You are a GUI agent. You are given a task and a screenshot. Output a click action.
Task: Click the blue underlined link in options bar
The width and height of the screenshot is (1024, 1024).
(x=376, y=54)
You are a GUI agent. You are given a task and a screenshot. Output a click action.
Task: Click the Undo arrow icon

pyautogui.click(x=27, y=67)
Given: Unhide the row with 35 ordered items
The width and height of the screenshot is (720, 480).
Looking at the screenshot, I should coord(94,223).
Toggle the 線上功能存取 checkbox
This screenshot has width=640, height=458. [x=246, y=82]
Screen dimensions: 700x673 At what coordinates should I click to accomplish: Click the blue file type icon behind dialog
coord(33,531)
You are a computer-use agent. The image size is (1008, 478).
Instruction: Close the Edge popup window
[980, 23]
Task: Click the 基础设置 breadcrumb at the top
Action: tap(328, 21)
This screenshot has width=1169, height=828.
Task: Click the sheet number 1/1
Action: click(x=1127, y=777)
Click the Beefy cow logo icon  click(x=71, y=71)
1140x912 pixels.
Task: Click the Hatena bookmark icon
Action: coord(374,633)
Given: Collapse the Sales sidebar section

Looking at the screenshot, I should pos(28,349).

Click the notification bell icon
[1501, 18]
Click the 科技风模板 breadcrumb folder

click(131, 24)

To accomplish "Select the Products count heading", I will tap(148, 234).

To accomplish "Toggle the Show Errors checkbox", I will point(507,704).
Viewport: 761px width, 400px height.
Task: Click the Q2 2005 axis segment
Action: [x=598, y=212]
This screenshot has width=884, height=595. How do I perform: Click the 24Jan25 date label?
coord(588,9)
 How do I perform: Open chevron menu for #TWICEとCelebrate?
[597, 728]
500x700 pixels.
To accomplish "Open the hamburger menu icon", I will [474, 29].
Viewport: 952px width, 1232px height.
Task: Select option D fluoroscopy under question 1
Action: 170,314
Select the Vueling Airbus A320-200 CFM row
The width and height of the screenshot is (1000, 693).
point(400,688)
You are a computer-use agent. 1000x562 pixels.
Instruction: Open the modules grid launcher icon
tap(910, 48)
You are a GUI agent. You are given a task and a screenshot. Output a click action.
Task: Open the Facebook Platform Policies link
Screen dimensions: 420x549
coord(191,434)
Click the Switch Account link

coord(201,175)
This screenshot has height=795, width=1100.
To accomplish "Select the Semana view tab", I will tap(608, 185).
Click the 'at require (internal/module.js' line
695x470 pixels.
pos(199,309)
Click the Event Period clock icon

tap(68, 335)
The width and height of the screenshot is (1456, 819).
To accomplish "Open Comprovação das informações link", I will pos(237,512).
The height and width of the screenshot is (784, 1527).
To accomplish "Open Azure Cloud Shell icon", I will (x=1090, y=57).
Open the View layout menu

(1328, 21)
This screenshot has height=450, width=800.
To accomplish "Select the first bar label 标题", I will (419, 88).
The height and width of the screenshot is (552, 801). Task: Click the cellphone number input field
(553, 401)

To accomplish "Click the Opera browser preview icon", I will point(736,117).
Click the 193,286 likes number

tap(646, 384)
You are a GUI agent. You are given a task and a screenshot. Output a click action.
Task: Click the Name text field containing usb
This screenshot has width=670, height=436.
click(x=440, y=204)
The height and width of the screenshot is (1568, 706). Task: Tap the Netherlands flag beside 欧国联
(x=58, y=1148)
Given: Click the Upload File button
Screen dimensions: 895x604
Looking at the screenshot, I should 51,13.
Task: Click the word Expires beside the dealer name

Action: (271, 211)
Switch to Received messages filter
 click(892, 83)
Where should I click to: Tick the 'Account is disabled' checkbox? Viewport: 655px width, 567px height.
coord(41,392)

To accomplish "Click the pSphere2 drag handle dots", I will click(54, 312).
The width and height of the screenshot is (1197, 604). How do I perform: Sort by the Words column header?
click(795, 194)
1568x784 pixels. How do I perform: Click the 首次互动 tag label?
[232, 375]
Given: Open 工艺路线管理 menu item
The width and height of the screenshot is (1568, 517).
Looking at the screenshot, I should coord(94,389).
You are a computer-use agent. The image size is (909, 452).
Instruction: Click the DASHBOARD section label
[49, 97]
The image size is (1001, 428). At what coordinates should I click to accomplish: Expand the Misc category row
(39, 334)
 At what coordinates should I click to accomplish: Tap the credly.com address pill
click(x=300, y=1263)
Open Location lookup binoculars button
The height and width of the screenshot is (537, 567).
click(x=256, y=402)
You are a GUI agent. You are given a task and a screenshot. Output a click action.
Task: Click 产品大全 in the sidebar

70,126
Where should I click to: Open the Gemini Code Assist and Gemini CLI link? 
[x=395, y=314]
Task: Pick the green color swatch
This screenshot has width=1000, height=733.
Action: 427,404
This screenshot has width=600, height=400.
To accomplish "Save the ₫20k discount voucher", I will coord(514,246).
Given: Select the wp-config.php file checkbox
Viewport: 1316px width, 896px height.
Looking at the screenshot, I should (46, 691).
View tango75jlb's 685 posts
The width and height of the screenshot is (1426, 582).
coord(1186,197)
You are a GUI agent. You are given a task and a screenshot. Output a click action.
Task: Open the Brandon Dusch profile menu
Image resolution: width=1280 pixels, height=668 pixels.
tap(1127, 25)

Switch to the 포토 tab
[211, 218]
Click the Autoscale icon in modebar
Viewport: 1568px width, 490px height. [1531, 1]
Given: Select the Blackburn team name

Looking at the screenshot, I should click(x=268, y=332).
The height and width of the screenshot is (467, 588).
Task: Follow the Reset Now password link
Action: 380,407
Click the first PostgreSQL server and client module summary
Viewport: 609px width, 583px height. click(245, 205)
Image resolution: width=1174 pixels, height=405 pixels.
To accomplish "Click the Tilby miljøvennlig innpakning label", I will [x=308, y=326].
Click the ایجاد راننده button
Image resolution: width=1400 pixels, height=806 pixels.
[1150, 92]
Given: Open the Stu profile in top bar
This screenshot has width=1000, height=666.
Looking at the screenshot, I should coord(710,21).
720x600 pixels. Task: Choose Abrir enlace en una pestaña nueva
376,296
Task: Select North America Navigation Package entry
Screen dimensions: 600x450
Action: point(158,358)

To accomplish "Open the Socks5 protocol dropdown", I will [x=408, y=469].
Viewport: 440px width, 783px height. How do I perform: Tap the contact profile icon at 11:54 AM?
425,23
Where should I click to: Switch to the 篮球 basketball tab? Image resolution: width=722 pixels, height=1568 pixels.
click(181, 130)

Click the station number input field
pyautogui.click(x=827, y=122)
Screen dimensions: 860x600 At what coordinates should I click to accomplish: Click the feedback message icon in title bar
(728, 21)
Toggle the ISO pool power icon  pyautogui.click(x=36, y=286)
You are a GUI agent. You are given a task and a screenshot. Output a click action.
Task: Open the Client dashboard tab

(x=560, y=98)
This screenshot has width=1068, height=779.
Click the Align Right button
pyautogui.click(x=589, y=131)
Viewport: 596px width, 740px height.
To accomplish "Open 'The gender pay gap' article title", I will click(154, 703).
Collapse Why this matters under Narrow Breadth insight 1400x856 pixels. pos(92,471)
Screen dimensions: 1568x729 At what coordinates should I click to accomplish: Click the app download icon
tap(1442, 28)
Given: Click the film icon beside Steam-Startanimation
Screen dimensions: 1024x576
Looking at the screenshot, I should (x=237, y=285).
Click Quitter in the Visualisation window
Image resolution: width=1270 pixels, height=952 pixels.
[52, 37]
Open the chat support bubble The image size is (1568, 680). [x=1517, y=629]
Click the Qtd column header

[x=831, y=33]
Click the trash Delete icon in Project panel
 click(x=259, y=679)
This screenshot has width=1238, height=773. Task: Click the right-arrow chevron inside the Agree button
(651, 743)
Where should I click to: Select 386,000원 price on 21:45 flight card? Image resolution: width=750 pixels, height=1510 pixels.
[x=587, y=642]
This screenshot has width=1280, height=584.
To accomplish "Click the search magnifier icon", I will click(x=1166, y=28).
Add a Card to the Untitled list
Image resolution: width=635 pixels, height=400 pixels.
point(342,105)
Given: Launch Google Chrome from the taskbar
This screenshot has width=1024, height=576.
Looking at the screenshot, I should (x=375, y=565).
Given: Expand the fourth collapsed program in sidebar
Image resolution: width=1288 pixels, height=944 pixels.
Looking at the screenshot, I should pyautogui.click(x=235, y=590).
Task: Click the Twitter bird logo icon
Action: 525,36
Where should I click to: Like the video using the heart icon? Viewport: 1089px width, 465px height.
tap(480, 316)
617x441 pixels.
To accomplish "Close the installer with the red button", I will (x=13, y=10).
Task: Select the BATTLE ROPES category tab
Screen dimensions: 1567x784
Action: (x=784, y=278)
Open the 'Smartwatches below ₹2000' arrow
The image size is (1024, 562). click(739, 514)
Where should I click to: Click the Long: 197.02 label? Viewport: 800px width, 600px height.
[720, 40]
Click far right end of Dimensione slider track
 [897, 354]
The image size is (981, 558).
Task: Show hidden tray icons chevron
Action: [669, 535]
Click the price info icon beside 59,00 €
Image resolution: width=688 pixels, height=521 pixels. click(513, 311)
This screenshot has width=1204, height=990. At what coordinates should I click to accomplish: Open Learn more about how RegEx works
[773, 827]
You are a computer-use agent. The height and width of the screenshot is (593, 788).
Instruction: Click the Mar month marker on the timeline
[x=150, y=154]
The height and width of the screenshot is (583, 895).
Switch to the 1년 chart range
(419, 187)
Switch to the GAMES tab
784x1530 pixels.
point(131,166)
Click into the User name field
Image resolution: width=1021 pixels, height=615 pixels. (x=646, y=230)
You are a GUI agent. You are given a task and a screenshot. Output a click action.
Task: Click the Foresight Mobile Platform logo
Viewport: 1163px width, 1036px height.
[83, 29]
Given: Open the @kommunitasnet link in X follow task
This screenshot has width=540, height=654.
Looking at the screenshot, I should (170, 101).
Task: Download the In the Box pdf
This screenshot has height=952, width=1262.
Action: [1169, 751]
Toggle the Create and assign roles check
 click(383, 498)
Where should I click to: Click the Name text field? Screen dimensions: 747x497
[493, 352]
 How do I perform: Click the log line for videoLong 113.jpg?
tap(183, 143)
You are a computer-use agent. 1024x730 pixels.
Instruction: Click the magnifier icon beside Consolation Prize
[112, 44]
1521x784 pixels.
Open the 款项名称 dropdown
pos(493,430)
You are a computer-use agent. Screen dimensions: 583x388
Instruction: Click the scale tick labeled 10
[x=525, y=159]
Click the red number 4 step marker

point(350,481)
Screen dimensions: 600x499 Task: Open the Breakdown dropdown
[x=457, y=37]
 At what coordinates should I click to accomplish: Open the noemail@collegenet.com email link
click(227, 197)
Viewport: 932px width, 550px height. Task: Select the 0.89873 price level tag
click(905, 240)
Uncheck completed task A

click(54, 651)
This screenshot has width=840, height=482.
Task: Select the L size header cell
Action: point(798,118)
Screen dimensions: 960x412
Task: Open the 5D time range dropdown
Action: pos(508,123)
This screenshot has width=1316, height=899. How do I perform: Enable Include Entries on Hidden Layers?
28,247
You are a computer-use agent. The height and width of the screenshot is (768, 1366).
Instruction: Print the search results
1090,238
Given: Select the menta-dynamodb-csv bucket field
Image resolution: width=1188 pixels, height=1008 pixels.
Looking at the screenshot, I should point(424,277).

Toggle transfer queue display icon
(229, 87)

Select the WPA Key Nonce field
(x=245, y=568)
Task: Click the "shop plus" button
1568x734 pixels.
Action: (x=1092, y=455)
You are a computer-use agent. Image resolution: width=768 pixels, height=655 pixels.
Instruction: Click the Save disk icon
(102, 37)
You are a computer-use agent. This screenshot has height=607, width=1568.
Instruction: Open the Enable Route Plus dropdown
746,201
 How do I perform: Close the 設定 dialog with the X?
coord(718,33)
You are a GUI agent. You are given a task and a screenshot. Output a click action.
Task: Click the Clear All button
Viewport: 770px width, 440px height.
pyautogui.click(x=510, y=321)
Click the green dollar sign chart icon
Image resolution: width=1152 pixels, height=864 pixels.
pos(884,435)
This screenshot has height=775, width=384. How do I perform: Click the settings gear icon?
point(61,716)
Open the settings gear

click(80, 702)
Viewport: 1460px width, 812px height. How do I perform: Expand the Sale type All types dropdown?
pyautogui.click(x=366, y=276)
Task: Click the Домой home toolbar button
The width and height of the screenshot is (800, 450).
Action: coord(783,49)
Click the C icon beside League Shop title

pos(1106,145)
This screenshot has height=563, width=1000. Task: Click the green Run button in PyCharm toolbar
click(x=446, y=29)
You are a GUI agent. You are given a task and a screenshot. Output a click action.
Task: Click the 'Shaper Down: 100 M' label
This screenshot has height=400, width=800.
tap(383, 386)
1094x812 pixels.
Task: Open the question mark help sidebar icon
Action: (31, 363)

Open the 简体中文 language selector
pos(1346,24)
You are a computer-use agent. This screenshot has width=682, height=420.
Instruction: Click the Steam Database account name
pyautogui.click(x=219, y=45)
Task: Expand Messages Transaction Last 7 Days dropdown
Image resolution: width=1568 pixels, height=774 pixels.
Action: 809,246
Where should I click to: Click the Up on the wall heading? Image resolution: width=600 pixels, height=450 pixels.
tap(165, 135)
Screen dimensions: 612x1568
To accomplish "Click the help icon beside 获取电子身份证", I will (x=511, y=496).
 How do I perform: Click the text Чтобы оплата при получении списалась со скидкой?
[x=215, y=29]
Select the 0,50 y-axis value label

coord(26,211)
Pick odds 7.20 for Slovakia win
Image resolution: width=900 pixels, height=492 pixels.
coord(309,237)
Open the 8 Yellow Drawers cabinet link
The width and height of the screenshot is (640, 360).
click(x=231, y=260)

======

* [What you have to do]
Report how many lines in the data contain the word "computer", with no words besides the number.

* [Finished task]
10